Llaman a fortalecer el diagnóstico temprano de la hemofilia y a ampliar la atención para mujeres y familias
Santo Domingo, 18 de abril de 2026. En el marco del Día Mundial de la Hemofilia, la Fedefarma reiteró el llamado a las familias, a las mujeres y a los sistemas de salud a reforzar la detección temprana de esta enfermedad, con el objetivo de mejorar el acceso oportuno a tratamiento y elevar la calidad de vida de quienes la padecen.
La iniciativa se alinea con el lema de este año promovido por la Federación Mundial de Hemofilia: “El diagnóstico: primera etapa de la atención”. Según esta entidad, al menos tres de cada cuatro personas con hemofilia desconocen su condición, lo que retrasa intervenciones médicas clave. La identificación temprana permite iniciar seguimiento clínico, tratamiento adecuado y procesos educativos dirigidos tanto a pacientes como a sus familias.
“Un diagnóstico temprano puede cambiar radicalmente la trayectoria de la hemofilia, ya que permite actuar antes de que ocurran sangrados graves o daños articulares irreversibles”, afirmó Carmen Da Silva. La especialista destacó el compromiso del sector farmacéutico con el desarrollo de terapias innovadoras que faciliten una vida activa y plena para los pacientes.
La hemofilia es un trastorno hereditario de la coagulación caracterizado por la deficiencia o ausencia de factores que permiten detener el sangrado. Esta condición puede provocar hemorragias prolongadas o espontáneas, incluyendo episodios internos en articulaciones que, sin tratamiento, derivan en dolor crónico, limitación funcional y daño permanente.
En cuanto a la detección temprana, la doctora Marta Julia López Ruano, de la farmacéutica Novo Nordisk, recomendó a padres, madres y cuidadores prestar atención a señales de alerta en la niñez.
Entre estas se incluyen antecedentes familiares de trastornos de coagulación, sangrados prolongados en recién nacidos, moretones frecuentes al iniciar el gateo, sangrado de encías sin causa aparente y heridas que tardan más de lo habitual en detenerse. Ante cualquiera de estos signos, subrayó la importancia de acudir a evaluación pediátrica y evitar la automedicación.
El enfoque actual también reconoce que las mujeres pueden presentar síntomas clínicos y no solo ser portadoras. Durante años, la hemofilia fue considerada una enfermedad predominantemente masculina; sin embargo, estudios recientes evidencian que muchas mujeres experimentan manifestaciones como menstruaciones abundantes, sangrados prolongados tras partos o procedimientos médicos, hematomas frecuentes y hemorragias persistentes tras cirugías o extracciones dentales.

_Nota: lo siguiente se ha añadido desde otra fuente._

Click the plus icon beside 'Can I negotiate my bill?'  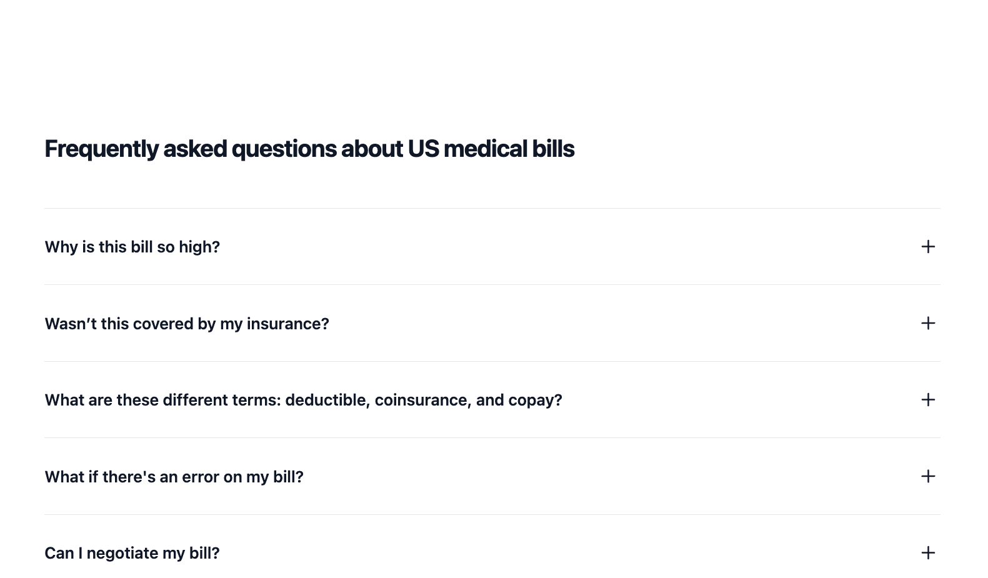point(928,553)
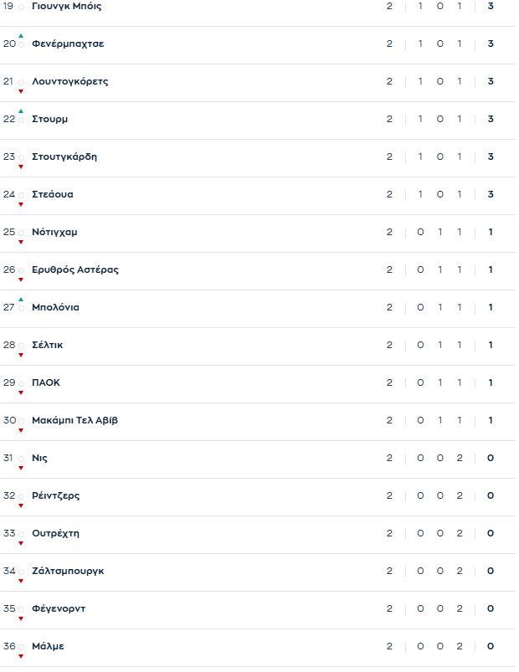
Task: Click the red down arrow beside Φέγενορντ
Action: coord(21,618)
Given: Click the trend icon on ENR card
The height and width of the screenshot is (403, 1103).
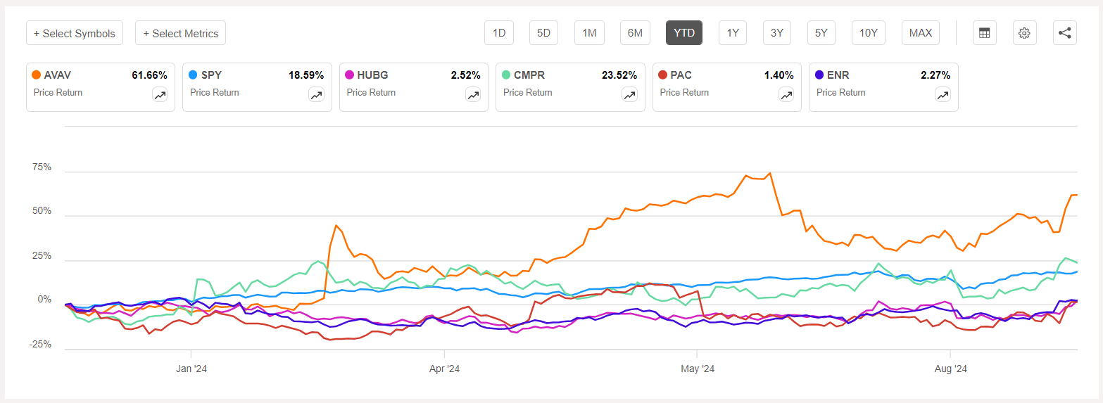Looking at the screenshot, I should (943, 95).
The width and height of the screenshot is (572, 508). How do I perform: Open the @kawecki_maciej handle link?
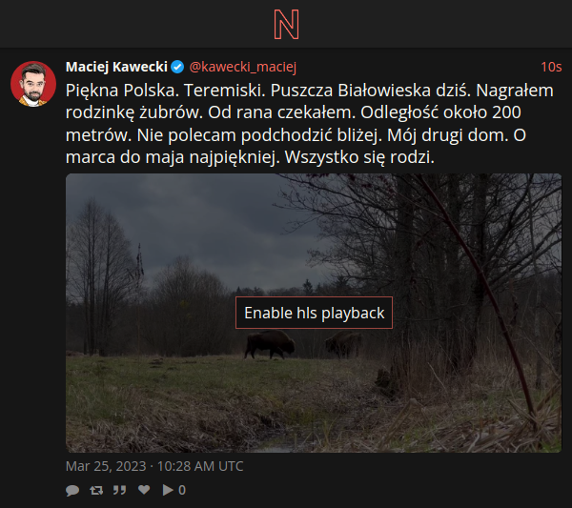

La Federación Mundial de Hemofilia sostiene que todas las portadoras deben ser registradas en centros especializados y, en casos de bajos niveles de factores de coagulación, recibir atención equivalente a la de los hombres diagnosticados.
En paralelo, los avances terapéuticos han transformado el manejo de la enfermedad. Nuevas opciones permiten reducir la frecuencia de aplicación de tratamientos, mejorar la adherencia y disminuir significativamente los episodios de sangrado.
Estas innovaciones incluyen medicamentos con mayor estabilidad térmica, facilidad de transporte y vida media extendida, lo que se traduce en mayor autonomía para los pacientes, menor impacto en la escolaridad de los niños y reducción de ausencias laborales tanto de pacientes como de cuidadores.
Las terapias actuales también contribuyen a disminuir la carga emocional asociada a la enfermedad, promoviendo una vida más independiente. “La meta es que los pacientes desarrollen una mentalidad libre de la enfermedad”, concluyó la especialista.
La Fedefarma, con más de cuatro décadas de trayectoria, reiteró su compromiso de trabajar junto a autoridades sanitarias y gobiernos para garantizar el acceso a tratamientos de calidad, fomentar la investigación científica y fortalecer los sistemas de salud en beneficio de los pacientes y la sociedad.